Exercise:
The listing below is the input. Say how many of its lines contain "Click", giving the number alone.

+--

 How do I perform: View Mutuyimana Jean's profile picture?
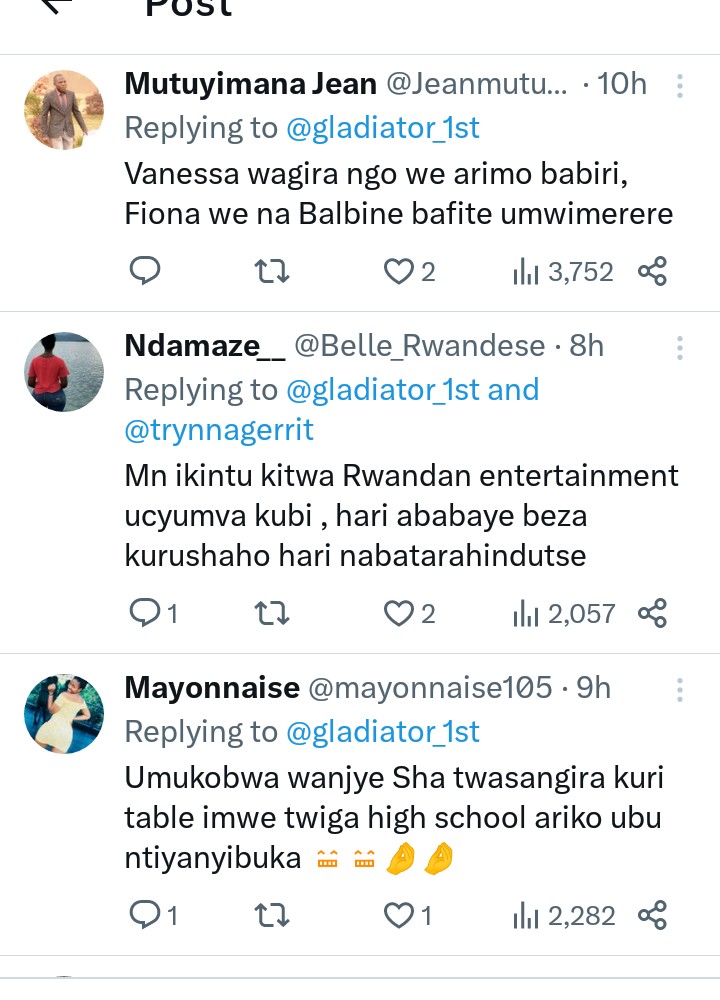point(64,110)
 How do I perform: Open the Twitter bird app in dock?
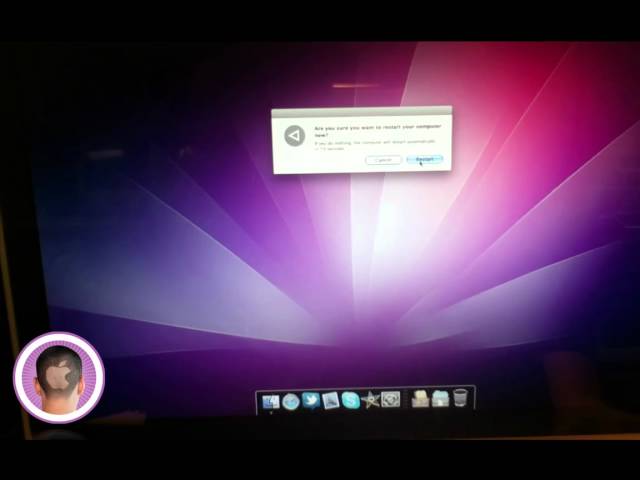311,401
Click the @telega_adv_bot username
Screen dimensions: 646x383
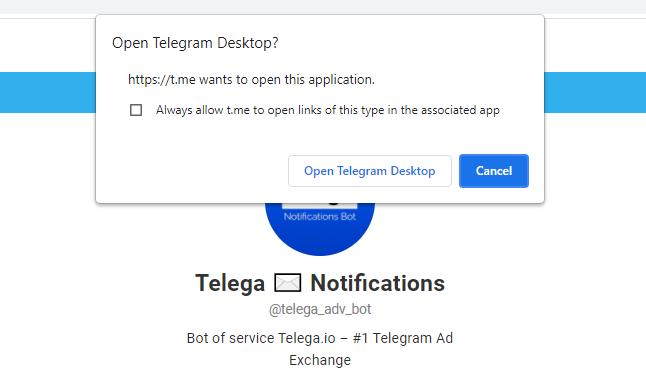(x=320, y=309)
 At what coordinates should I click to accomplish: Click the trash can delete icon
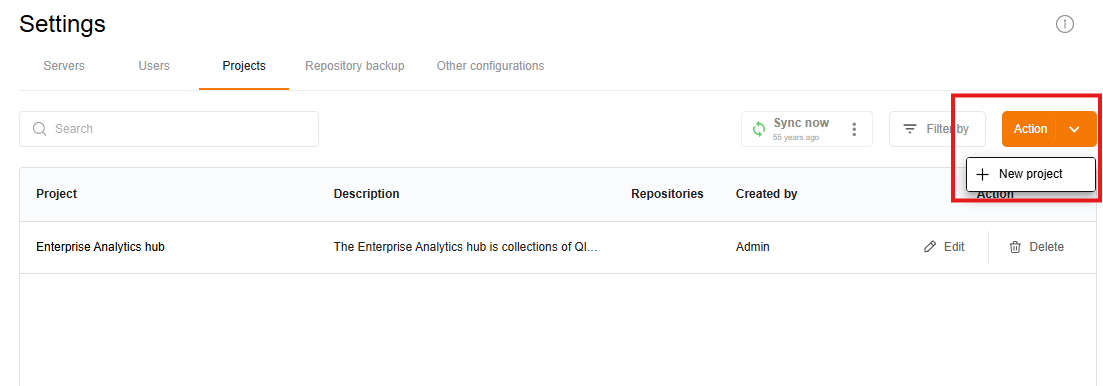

+--

Written answer:
2